Kim is a year younger than me.  So growing up we’ve shared a lot of stuff.  We use to be close…but then she started hanging out with certain people in the fifth grade and started smoking and trying other things.  Kim is smart, but she always hid it while we were in school.  She dated guys while in high school and was popular.  She was a cheerleader in middle and high school.  She did act out a few times.  But my mom has been known to say that Kim is “another Kathy”.  But I don’t think that is the case.  Kim does have selfish tendencies, but she also knows that family is important.  And Kim doesn’t stop communication with her family members for no reason.  But then again….Kim is hard to peg in the role aspect.  So for lack of a better term, she will forever hold the role as the “baby” of the family.

So why go through all of this?

Maybe it is because I feel like I still don’t fit in any where…not even in my family.
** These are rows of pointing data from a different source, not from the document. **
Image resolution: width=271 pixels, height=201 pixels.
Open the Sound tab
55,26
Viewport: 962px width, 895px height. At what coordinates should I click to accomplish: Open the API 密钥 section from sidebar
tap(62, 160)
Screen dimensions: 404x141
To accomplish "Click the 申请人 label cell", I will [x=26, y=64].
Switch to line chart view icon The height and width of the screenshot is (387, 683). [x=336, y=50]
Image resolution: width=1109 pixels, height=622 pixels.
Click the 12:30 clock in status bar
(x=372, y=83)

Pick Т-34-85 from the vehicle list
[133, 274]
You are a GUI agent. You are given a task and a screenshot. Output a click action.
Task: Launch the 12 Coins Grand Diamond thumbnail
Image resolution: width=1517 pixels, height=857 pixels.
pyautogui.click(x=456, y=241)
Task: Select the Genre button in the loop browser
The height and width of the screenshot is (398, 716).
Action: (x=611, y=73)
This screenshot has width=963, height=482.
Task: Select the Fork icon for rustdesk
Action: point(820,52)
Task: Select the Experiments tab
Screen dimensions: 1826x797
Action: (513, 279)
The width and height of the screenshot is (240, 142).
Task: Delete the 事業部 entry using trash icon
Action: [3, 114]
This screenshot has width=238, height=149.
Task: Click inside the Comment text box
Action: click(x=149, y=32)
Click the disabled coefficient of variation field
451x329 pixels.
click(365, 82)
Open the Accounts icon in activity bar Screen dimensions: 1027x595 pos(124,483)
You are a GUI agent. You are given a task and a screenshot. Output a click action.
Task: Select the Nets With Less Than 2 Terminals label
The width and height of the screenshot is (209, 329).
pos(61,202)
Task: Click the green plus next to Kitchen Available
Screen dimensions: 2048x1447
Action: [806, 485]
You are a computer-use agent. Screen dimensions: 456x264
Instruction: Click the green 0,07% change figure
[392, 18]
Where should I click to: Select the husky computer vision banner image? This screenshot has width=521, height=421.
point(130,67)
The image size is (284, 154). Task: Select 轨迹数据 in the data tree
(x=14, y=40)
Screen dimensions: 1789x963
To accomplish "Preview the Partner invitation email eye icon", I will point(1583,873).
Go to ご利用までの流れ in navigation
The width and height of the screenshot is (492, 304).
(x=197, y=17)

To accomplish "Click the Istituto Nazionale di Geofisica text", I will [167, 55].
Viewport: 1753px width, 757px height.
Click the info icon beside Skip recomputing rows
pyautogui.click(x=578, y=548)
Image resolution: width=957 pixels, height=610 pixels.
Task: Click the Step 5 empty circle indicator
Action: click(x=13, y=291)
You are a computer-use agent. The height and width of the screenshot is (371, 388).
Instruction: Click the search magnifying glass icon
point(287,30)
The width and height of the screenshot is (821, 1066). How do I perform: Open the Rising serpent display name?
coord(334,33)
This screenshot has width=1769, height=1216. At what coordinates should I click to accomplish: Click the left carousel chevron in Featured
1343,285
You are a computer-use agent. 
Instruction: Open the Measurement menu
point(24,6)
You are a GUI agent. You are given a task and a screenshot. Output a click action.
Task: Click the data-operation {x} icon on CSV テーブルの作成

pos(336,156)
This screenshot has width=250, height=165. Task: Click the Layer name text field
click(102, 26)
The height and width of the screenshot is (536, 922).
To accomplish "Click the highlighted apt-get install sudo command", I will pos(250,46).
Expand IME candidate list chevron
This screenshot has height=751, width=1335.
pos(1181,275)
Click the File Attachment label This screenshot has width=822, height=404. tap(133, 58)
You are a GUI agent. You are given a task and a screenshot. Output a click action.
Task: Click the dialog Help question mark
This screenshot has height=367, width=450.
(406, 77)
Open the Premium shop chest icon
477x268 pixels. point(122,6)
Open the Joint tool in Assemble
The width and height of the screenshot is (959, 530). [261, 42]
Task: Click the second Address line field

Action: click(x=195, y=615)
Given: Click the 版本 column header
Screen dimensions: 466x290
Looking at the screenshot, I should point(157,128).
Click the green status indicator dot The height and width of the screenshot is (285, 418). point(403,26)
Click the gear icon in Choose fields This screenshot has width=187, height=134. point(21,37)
Kathy and Kim have always been thin…even after they’ve had kids.  And both are considered physically beautiful.  Both things I am not.  Seeing my mom from high school, she’s a hottie and my dad handsome.  Again…both things I am not.  One time a family friend was over for dinner and Kim was pregnant with Hayden, and my mom’s friend turns to her as Kim got up to use the bathroom…”Judy, she is such a beautiful girl”.  I was sitting right at the table and that was it.  Hell, Kim and Kathy even look a like.  Once, Kim and I were at a store and I gave Kim a few pennies so that she’d get bills back in change and the cashier said…”it is good to have friends”.  When Kim informed her that we were sisters, the lady looked at us like we were on crack.  Kim and I went to a movie a few years ago and she invited a friend from work.  Kim informed me months later that her friend said she would have never knew we were sisters because we look nothing alike.

Now I understand that siblings don’t always look like each other.  But at least you can still tell that they are siblings because they share some recognizable trait.  But not me.  And just so you know, my mom hates it when I joke about being adopted or the mailman’s kid.

So where does this leave me?

I don’t fit in when it comes to work or the world for that matter.  And it doesn’t appear that I fit in my family either.  It is like no matter what I do, I’m always some where but not part of anything.

If you have any insight as to where I fit in, please let me know.

I just want to be somewhere I belong.

Take care

 


Responses

  1. You belong with me!

  2. It is nice to know that someone wants me around.